In a traditional breach of contract action, the defendant’s motive or state of mind is irrelevant. The inquiry is limited simply to “what was the agreement between the parties” and “was that agreement breached.” Adding the concept of “reasonably foreseeable damages” to the inquiry has unfortunately been used to go beyond the agreed-upon terms of the contract to find a result that the plain language of the contract clearly would not support.44 An insurer plainly does not contemplate the type of damages authorized by the Bi-Economy and Panasia opinions by virtue of entering into an insurance contract which includes coverage for business interruption.

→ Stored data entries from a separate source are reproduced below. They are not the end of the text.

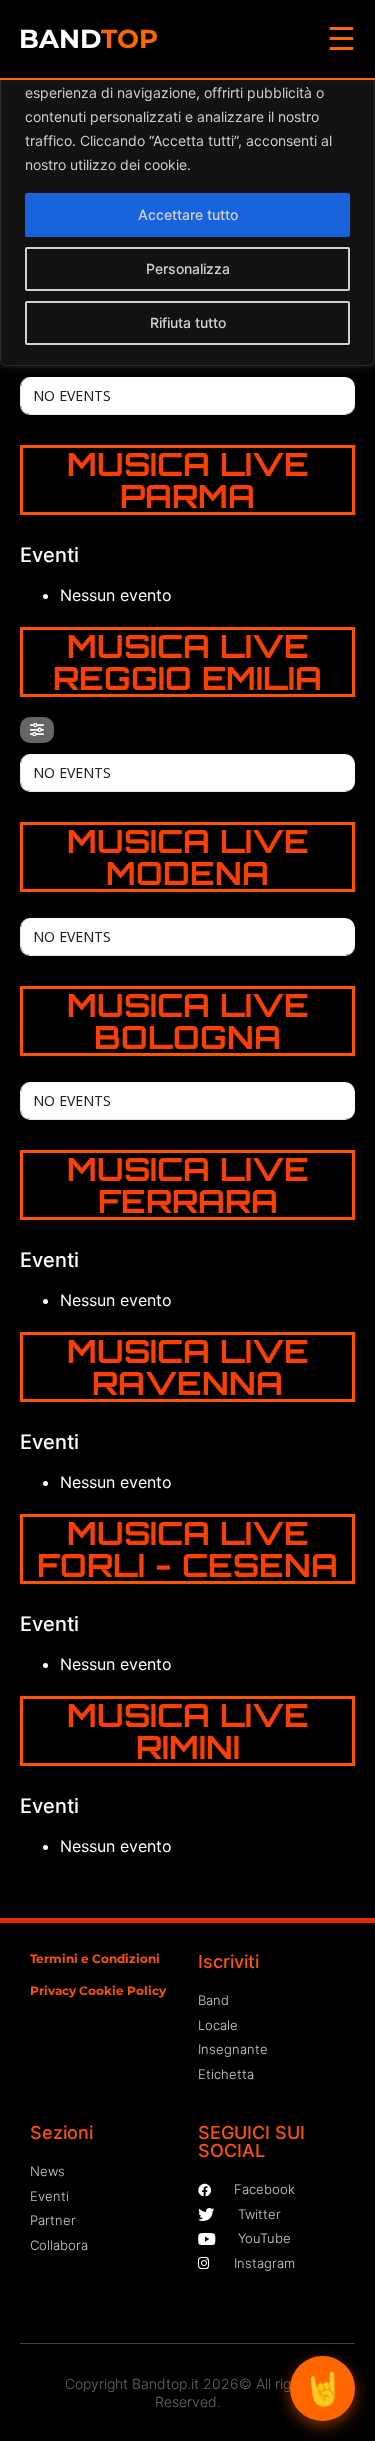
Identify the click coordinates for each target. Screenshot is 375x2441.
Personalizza (188, 268)
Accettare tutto (188, 214)
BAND (88, 39)
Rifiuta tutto (188, 322)
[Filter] (37, 730)
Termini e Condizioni (95, 1958)
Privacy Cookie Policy (98, 1990)
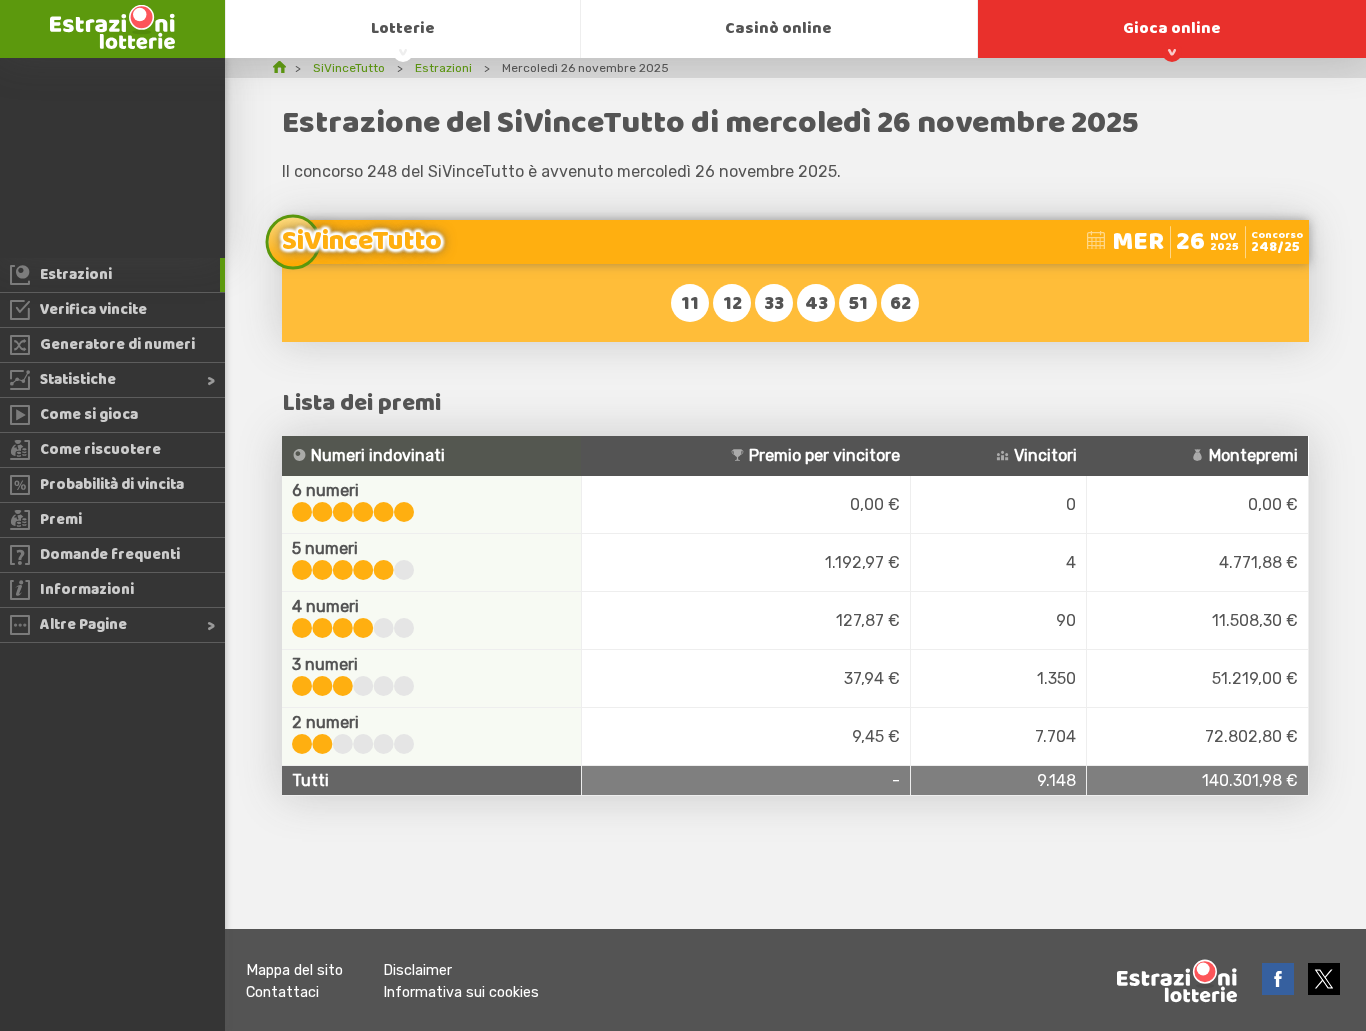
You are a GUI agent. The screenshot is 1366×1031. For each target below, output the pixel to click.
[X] (1324, 989)
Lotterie (403, 28)
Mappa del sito (294, 970)
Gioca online (1172, 28)
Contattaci (282, 992)
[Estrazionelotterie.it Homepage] (112, 43)
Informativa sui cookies (461, 992)
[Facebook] (1280, 989)
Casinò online (778, 28)
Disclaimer (417, 970)
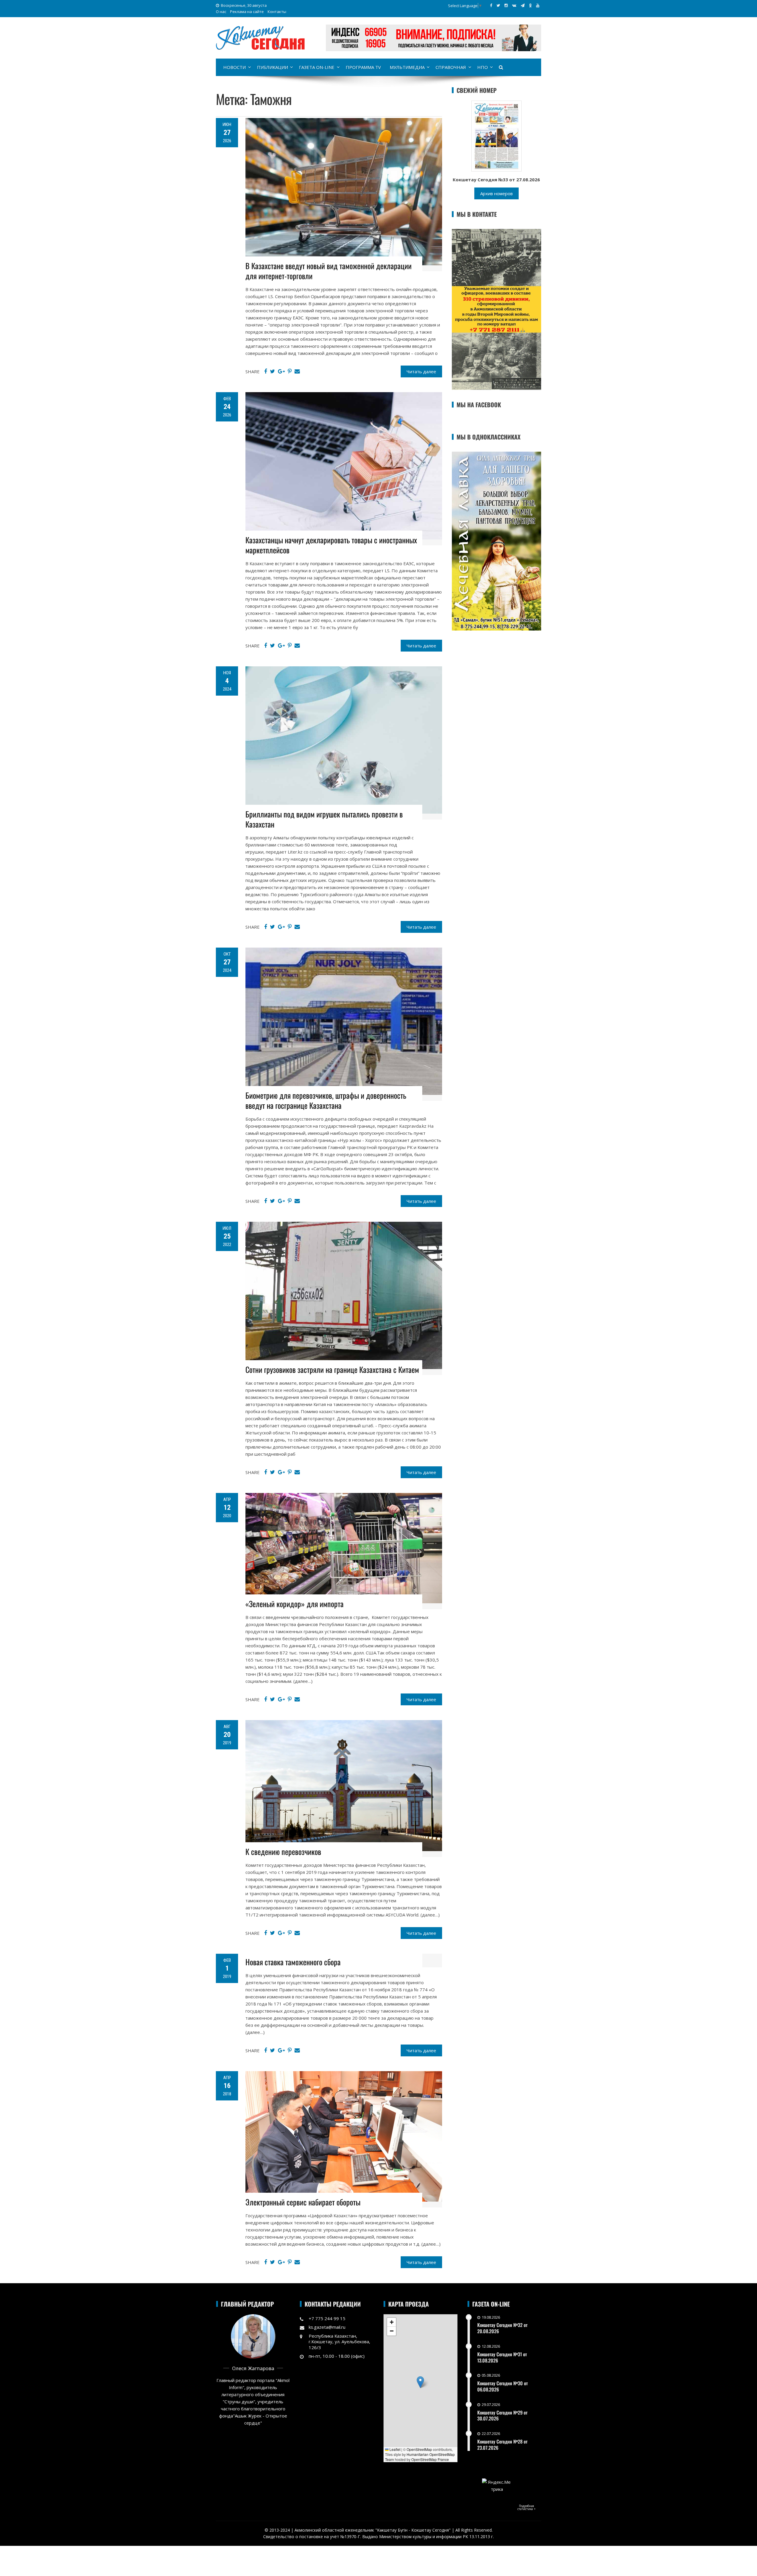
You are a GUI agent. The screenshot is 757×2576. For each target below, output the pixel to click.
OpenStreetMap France (430, 2459)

If courts are going to award “punitive” damages in the context of a breach of an insurance contract, at least call it what it is rather than presume fantastical negotiations that obviously have no place in reality.
It remains to be seen whether the Bi-Economy and Panasia decisions represent the new trend in New York and elsewhere. It appears more courts are moving in the direction of expanding the damages recoverable under the insurance contract well beyond those expressly authorized by the contract.45 This movement has disturbing implications for the insurance industry and those who purchase insurance as aptly stated by the Bi-Economy dissent:
The majority’s bad policy choice is more important than the flaws in its reasoning. This attempt to punish unscrupulous insurers will undoubtedly lead to the punishment of many honest ones. Under today’s opinions, juries will decide whether claims should have been paid more promptly, or in larger amounts; whether an insurer who failed to pay a claim did so to put pressure on the insured, or from legitimate motives, or from simple inefficiency; and whether, and to what extent, the insurer’s slowness and stinginess had consequences harmful to the insured. All these very difficult, often nearly unanswerable, questions will be put to jurors who will usually know little of the realities of either the insured’s or the insurer’s business. The jurors will no doubt do their best, but it is not hard to predict where their sympathies will lie.
The result of the uncertainty and error that the majority’s opinions will generate can only be an increase in insurance premiums. That is the real “consequential damage” flowing from today’s holdings.46
After more than 200 years of being the protector of contract and a bulwark against the expansion of extra-contractual claims, the Bi-Economy and Panasia opinions reflect New York’s foray into the increasingly muddy waters of quasi-contract law. New York’s strained interpretation of contract law, and states that choose to follow, will only serve to increase the economic burdens of consumers and businesses who contract with them.